| WRITTEN EXERCISE |
Reproduce the records starting at the line containing "Screen dimensions: 360x495 Task: Click the 4'x6'" and ending at the line containing "tap(269, 265)", substituting "corridor" for "hallway" and leaving everything else unchanged.

| MATERIAL FOR THIS EXERCISE |
● ● ●

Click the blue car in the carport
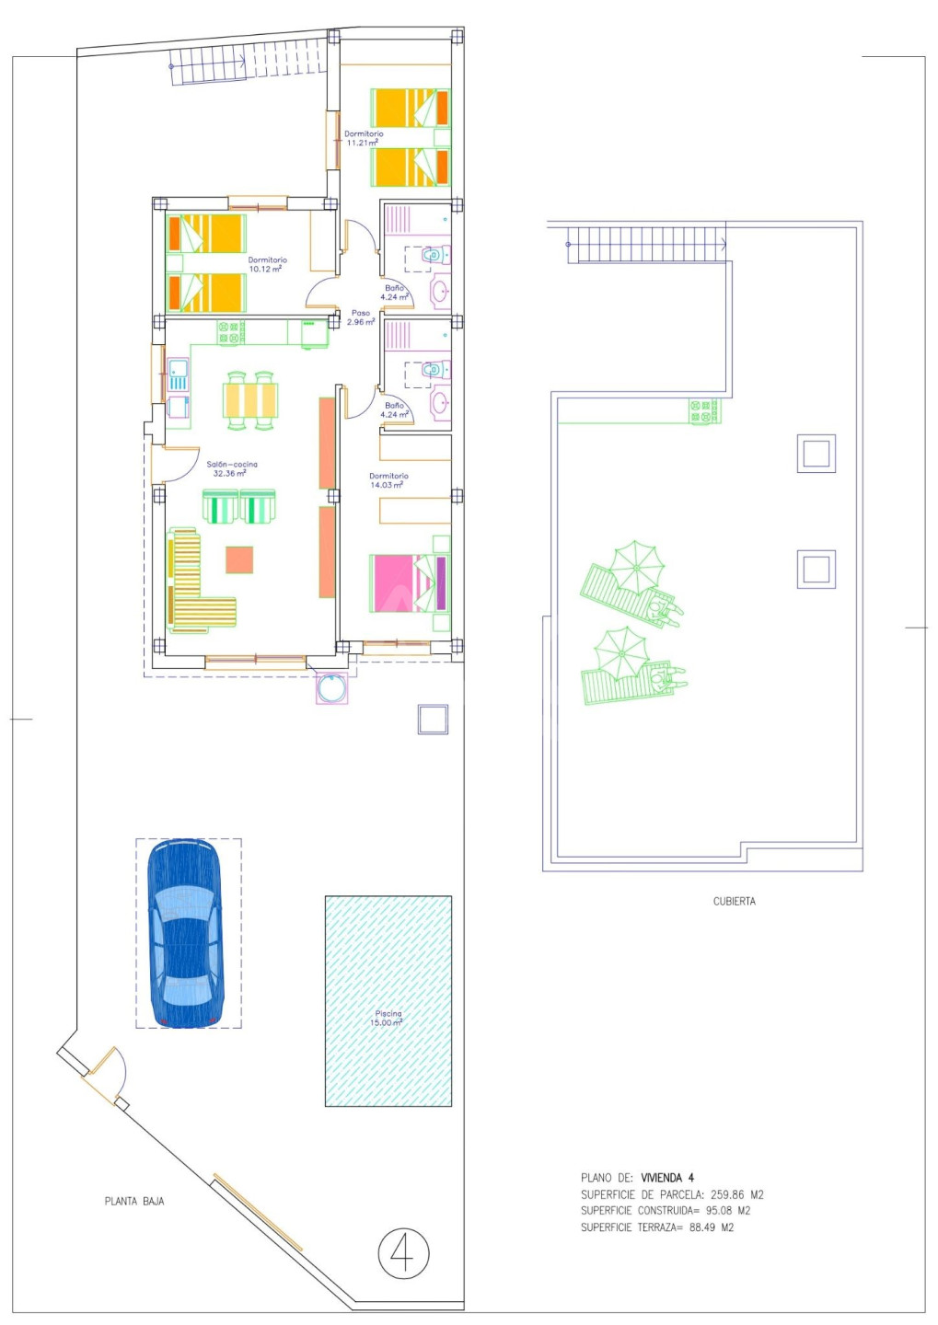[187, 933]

● ● ●

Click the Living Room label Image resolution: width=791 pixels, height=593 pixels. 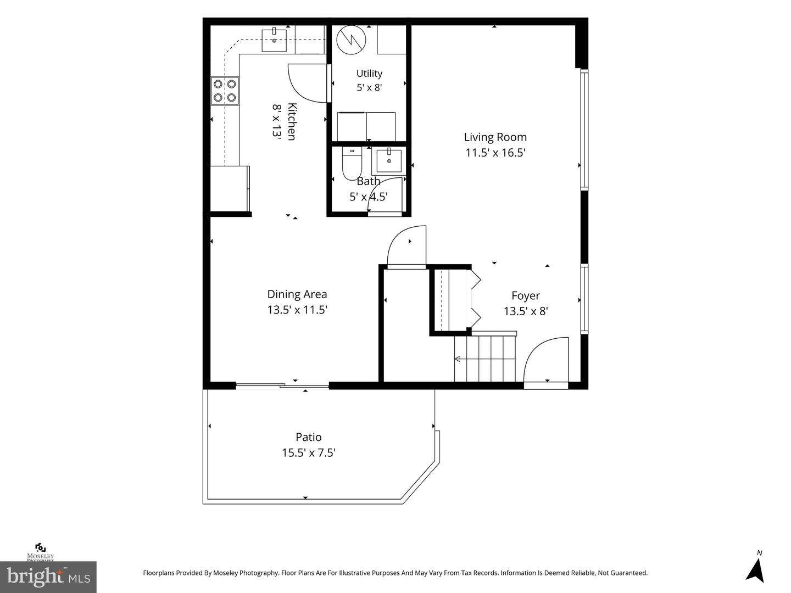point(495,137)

● ● ●

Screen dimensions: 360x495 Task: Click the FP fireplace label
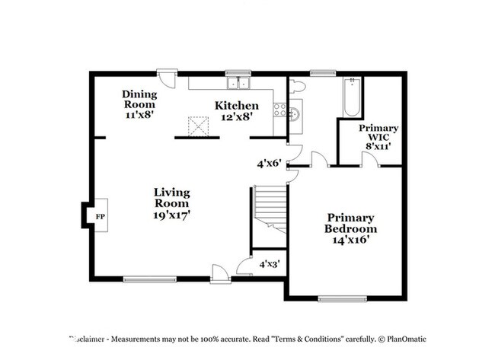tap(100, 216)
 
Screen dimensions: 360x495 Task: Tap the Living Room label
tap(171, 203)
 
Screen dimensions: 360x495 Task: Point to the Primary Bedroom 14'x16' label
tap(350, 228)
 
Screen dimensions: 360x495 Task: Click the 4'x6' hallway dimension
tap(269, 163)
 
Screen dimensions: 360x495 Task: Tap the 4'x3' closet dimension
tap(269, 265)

● ● ●

| FINISHED ANSWER |
Screen dimensions: 360x495 Task: Click the 4'x6' corridor dimension
tap(269, 163)
 
Screen dimensions: 360x495 Task: Tap the 4'x3' closet dimension
tap(269, 265)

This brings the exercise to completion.